第21話 先輩の手料理

 「ねっ、味見してみて」と言いながら、天道先輩はそのパチパチと音を立てて調理スペースから、一つの塊を取り出す。

 その塊は、周囲の暗さも相まって濃い目の灰色に見える。しかし、その断面からは透明な汁が滴り、表面張力をいかんなく発揮して必死にその塊から離れまいと踏ん張っている。

 風に運ばれて来る香りは、とても香ばしい。何よりも、かかっているソースのベースであるトマトの匂いが。それだけで味覚が刺激されるが、その塊特有の匂いが追い打ちで攻撃を仕掛けてくる。


「ほ、本当にいいんですかっ?」


 その圧倒的な暴力の前に、僕は恥も外聞もなく確認を取った。

 すでに口の中は涎でいっぱいだ。ここでダメ出しをされても、僕は我慢できる気がしない。


「ふふっ、遠慮しないで。ほら、どうぞ」

「あ、ありがとうございます!!」


 言うが早いか、それとも食べたのが早いのか。


 先輩が珍しいものでも見たかのような表情をしながら僕を見ている。だがしかし、それを気にすることなく、今は口の中に全神経を集中させた。

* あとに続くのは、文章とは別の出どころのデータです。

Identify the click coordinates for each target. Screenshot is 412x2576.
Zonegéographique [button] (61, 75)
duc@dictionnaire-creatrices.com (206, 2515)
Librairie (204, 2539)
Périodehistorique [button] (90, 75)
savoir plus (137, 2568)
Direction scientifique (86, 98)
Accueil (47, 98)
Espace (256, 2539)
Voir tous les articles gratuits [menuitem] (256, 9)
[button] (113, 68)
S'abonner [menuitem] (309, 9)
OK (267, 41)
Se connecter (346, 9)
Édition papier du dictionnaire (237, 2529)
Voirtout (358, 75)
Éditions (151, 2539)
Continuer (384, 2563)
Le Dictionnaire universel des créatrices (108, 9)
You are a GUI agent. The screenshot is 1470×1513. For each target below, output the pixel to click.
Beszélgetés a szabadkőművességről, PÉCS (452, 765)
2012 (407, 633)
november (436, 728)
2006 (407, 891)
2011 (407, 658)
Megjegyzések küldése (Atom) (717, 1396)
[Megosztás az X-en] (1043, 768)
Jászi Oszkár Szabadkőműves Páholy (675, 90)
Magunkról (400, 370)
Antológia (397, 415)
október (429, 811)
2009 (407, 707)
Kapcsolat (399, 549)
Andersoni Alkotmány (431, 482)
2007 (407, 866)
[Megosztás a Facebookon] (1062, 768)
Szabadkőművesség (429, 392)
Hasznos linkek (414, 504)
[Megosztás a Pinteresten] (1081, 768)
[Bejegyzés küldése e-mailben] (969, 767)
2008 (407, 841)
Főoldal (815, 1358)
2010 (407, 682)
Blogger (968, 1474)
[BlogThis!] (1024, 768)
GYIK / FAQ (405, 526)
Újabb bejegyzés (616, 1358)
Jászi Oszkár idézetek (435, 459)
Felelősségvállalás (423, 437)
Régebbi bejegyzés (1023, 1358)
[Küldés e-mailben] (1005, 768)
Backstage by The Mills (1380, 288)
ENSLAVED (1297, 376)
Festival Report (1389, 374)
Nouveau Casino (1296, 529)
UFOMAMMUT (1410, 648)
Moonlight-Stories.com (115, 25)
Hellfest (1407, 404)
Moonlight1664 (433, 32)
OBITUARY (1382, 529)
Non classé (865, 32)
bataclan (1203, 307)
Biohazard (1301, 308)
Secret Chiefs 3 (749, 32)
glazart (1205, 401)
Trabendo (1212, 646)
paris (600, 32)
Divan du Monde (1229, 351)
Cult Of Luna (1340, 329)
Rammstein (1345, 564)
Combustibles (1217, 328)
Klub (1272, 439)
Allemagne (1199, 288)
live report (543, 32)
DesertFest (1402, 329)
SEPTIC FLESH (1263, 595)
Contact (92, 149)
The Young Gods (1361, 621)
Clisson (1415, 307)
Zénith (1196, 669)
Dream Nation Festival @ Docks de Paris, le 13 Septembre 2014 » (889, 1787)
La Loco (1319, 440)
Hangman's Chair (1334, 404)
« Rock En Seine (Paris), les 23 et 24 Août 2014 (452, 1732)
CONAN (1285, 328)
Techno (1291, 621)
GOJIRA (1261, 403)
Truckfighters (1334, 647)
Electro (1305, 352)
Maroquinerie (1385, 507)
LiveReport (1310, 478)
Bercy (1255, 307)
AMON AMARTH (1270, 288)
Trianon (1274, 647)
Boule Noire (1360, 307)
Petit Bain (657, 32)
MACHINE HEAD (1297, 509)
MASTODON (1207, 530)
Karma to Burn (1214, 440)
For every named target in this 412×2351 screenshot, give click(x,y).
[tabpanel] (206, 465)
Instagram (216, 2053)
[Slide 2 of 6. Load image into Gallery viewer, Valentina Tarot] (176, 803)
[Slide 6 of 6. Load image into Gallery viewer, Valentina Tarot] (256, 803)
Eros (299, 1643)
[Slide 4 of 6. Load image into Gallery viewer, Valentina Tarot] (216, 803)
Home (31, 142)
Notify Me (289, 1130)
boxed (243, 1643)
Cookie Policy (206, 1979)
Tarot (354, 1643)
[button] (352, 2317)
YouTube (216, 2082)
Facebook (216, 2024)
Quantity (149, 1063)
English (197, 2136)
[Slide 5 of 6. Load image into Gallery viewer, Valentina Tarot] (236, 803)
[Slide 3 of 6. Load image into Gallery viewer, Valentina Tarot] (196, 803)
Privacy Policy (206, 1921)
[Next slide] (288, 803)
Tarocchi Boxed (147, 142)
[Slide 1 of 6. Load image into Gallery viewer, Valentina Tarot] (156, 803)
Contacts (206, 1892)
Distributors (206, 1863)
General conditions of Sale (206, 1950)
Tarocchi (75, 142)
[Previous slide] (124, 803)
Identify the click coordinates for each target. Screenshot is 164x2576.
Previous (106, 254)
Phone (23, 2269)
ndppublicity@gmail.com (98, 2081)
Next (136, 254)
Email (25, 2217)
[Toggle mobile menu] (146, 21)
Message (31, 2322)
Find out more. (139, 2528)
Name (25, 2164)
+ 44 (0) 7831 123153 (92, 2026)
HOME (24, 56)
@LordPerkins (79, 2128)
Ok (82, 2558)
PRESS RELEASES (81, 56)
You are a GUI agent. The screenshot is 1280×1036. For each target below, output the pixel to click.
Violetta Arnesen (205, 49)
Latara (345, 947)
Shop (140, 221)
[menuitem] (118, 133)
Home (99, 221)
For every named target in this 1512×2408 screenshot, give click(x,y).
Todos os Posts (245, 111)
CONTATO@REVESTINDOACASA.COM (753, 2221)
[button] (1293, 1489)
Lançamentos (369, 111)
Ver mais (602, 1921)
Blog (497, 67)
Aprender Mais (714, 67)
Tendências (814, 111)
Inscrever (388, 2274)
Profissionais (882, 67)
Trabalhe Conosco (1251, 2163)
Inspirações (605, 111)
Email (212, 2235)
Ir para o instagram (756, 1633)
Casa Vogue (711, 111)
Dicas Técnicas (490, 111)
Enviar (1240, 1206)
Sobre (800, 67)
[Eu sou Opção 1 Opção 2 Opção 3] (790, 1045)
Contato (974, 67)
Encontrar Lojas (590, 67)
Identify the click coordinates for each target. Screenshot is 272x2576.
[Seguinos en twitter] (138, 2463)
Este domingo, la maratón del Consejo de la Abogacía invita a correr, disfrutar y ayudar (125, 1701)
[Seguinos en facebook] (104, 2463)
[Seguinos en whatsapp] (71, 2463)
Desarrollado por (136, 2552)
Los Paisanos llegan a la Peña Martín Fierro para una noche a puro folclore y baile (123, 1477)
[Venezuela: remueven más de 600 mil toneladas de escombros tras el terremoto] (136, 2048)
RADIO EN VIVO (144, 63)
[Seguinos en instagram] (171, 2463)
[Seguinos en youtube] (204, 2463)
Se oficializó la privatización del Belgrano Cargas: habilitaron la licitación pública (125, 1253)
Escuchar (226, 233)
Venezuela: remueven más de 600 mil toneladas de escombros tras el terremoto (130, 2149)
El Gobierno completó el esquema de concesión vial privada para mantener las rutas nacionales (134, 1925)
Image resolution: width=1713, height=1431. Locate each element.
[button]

 表面のカリッとした個所を通り過ぎると、ホロホロで少し力を加えるととろけて崩れていくその塊。中からは、これでもかというほど汁があふれ出し、食材本来のうまみを口の中いっぱいに広げてゆく。

 最後は、そのソースによって口の中が食材本来のうまみを残しつつ、食材の味と絡み合いそのうまみは何倍にも増加していく。


 こんなに美味いハンバーグ、食べたことないっ!!


「あ、あの神崎君?せめて感想くらい教えてほしーなぁ、なんて......」


 しばらく放心していた僕を見かねて、天道先輩が不安そうに口を開いた。


 これだけ物が作れるのに、どこに不安になる要素があるんだろうか?


「これ、最高においしいですよ!!こんな美味しいハンバーグが食べられて僕は幸せですね!!本当に、ありがとうございますっ」

「そうっ!ならよかったわ!!」


 先輩は、「じゃあ私もっ」と、自分の分のハンバーグを上品に口に運ぶ。まるで、高級レストランで食事をするかのように、優雅に上品に食べる姿は何とも違和感がすごかった。


 だってここ、無料のキャンプ場でちょっと目を逸らせば木の根や雑草が荒れ放題なんだぜ?


「僕なんかの手抜き料理とは全然違いますね。いつの間にタネを?」

「仕込み自体は昨日の晩に済ませておいたんだ。今日も結構気を使って運んできたし、つなぎの使用量は最小限に留めてあるんだよ。牛100%にしてもよかったけど、私の好みの問題で、少しつなぎを入れて、豚も5%位は混入させてるんだ。オリジナルだよ?」

「すごいですね。僕はそこまでできません」


 先輩はきっと料理好きなんだろうことが、容易に想像できる。これで料理嫌いだったら、世も末。というか、僕なんかどうなるんだって話だ。


「とか言いつつ、神崎君も結構料理手馴れてるよね」

「そんなことないですよ?」


 いや本当に、僕の料理なんてたかが知れている。前日から仕込みを済ませて、しっかりと味付けしてあんなに化けさせるとか無理。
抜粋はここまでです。